A lot of scientific software is developed using C, C++, and Fortran. Sometimes the maintainers provide prebuilt software binaries from Linux, but more often you have to compile their software from source code. Building from source might sound daunting, especially if it’s your first time - there is new terminology to understand, new tools to use, and sometimes hard-to-understand error messages.

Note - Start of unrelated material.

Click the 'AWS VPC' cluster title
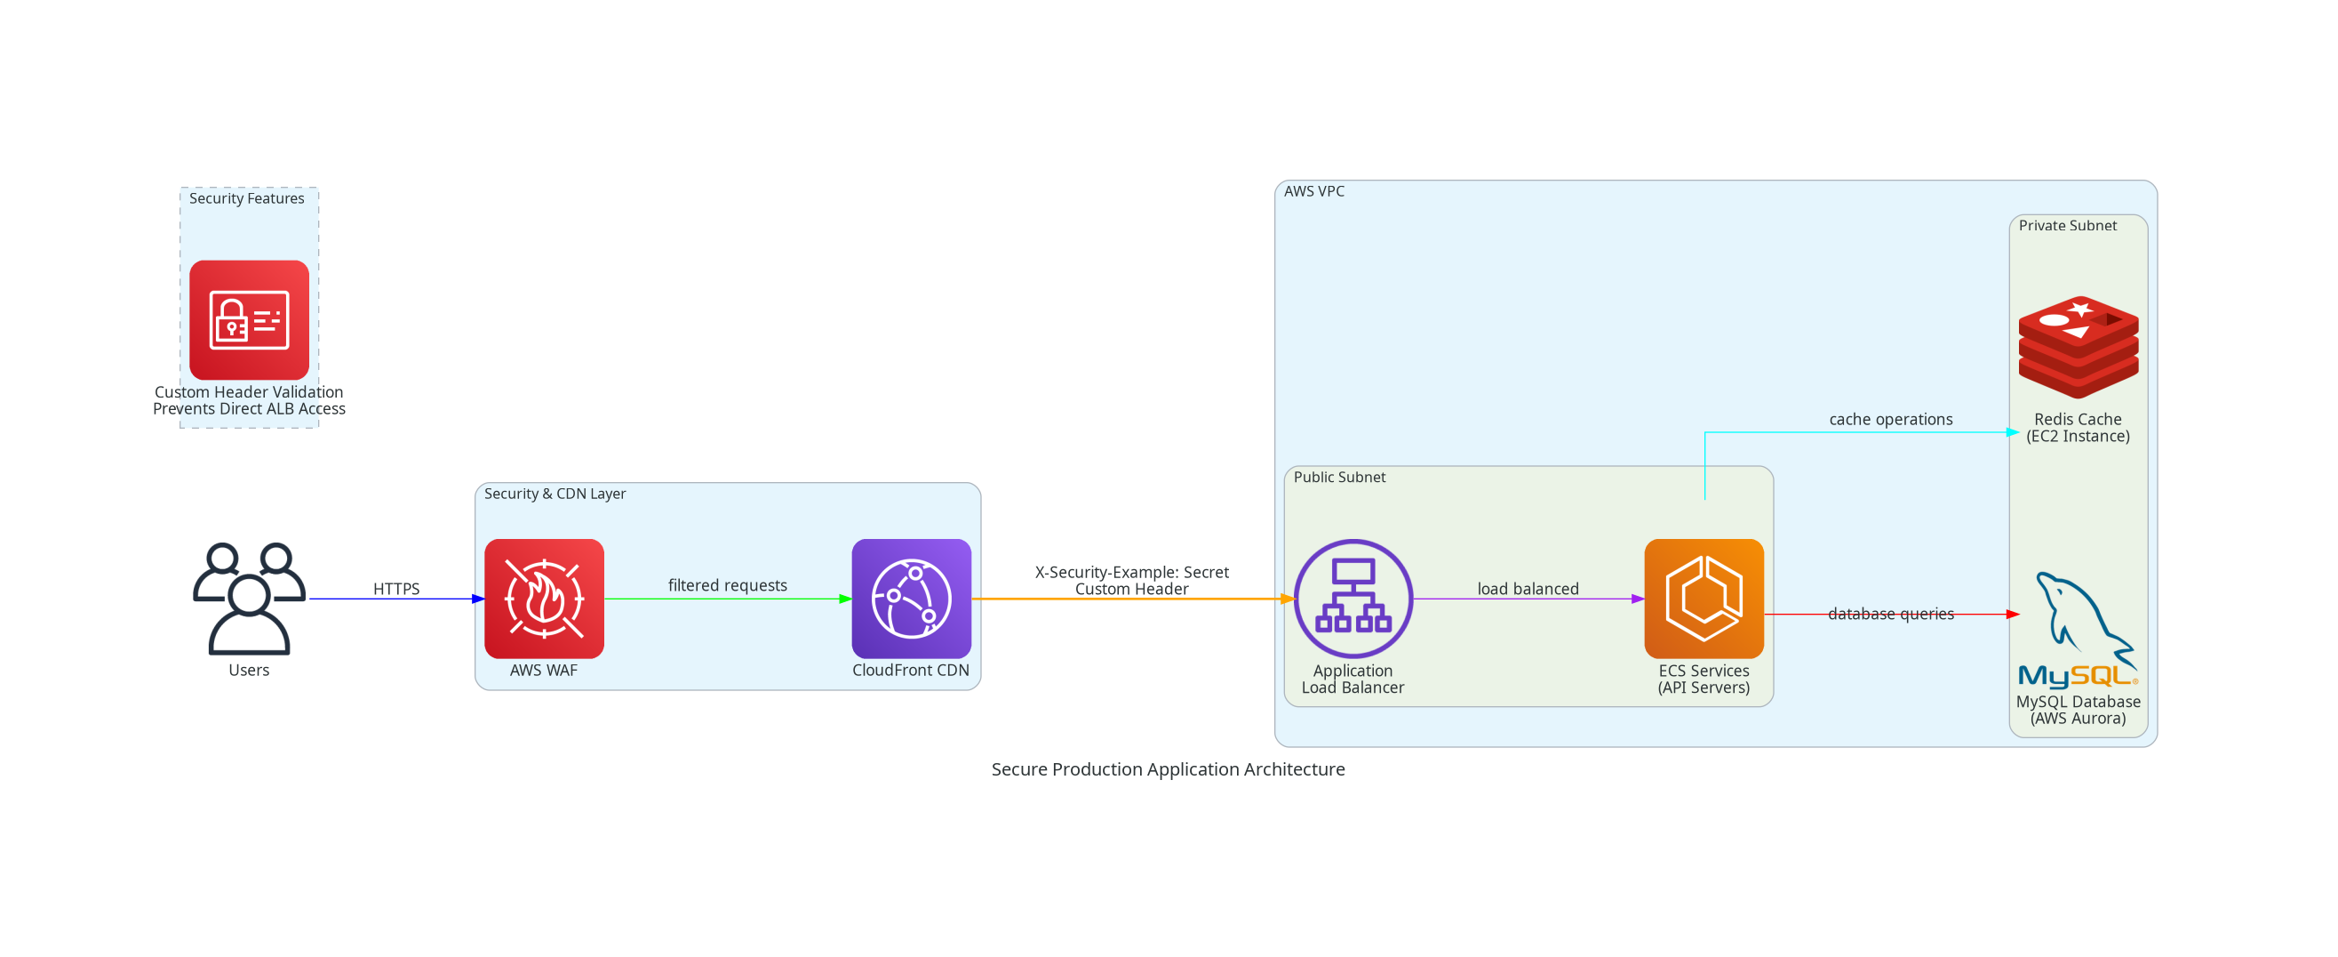The image size is (2338, 957). pyautogui.click(x=1313, y=192)
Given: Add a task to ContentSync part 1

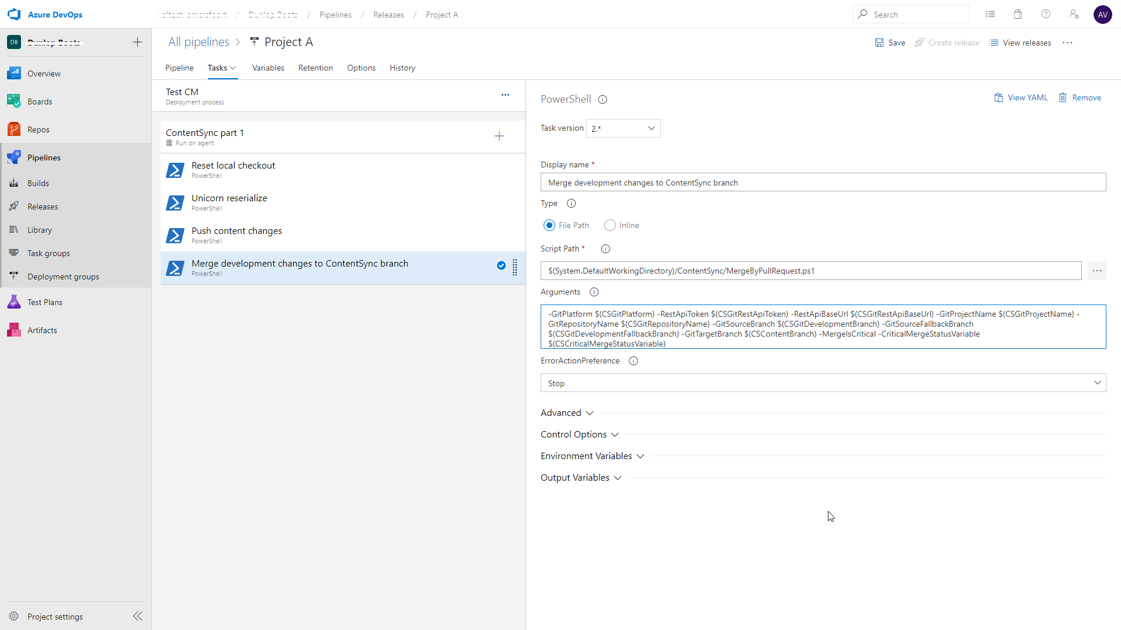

This document gives the gist of one of to the most common way to build software from source code, namely the “configure -> make -> make install” approach. Please be aware that not all software tools use this approach, so it’s not universal, but it is by far the most common approach.
Compiling software from source often involves three steps:
Configuration - configure the following build step to work with your current set of tools and libraries
Building - compiling the source code into binary executables
Installation - install the compiled binaries to its final destination
Lets use the samtools software as a real-world example to illustrate these steps.
We start by downloading the latest software “tarball” from https://github.com/samtools/samtools/releases to a temporary working location:
[alice@dev2 ~]$ mkdir -p "/scratch/$USER" [alice@dev2 ~]$ cd "/scratch/$USER" [alice@dev2 alice]$ wget https://github.com/samtools/samtools/releases/download/1.14/samtools-1.14.tar.bz2 [alice@dev2 alice]$ ls -l samtools-1.14.tar.bz2 -rw-r--r-- 1 alice boblab 7744794 Dec 7 14:41 samtools-1.14.tar.bz2
The next step is to extract the content of this tarball, which we can do using
tar -x -f (“extract file”):
[alice@dev2 alice]$ tar -x -f samtools-1.14.tar.bz2 [alice@dev2 alice]$ ls -l total 7568 drwxr-xr-x 9 alice boblab 4096 Oct 22 04:48 samtools-1.14 -rw-r--r-- 1 alice boblab 7744794 Dec 7 14:41 samtools-1.14.tar.bz2
As we see, the content of the tarball was extracted into a subfolder
samtools-1.14. The tarball file is no longer needed after this stage. Let’s enter that new folder and look at its content:
[alice@dev2 alice]$ cd samtools-1.14 [alice@dev2 samtools-1.14]$ ls amplicon_stats.c bam_markdup.c bedcov.c Makefile AUTHORS bam_mate.c bedidx.c misc bam2bcf.c bam_md.c bedidx.h NEWS bam2bcf.h bam_plbuf.c ChangeLog.old padding.c bam2bcf_indel.c bam_plbuf.h config.h.in phase.c bam2depth.c bam_plcmd.c config.mk.in README bam_addrprg.c bam_quickcheck.c configure sam_opts.c bam_ampliconclip.c bam_reheader.c configure.ac sam_opts.h ... bam.h bamtk.c INSTALL stats_isize.h bam_import.c bam_tview.c install-sh test bam_index.c bam_tview_curses.c LICENSE tmp_file.c bam_lpileup.c bam_tview.h lz4 tmp_file.h bam_lpileup.h bam_tview_html.c m4 version.sh
We see that there are lots of files, but a few standard files stand out:
README. The files
INSTALL are standard file names for human-readable text files. These are often useful to read when trying to understand what the software is about and how to install it. If there is an
INSTALL file, as here, it most likely contain instructions on how to install the software. In our case,
INSTALL contains a section:
Basic Installation ================== To build and install Samtools, 'cd' to the samtools-1.x directory containing the package's source and type the following commands: ./configure make make install ...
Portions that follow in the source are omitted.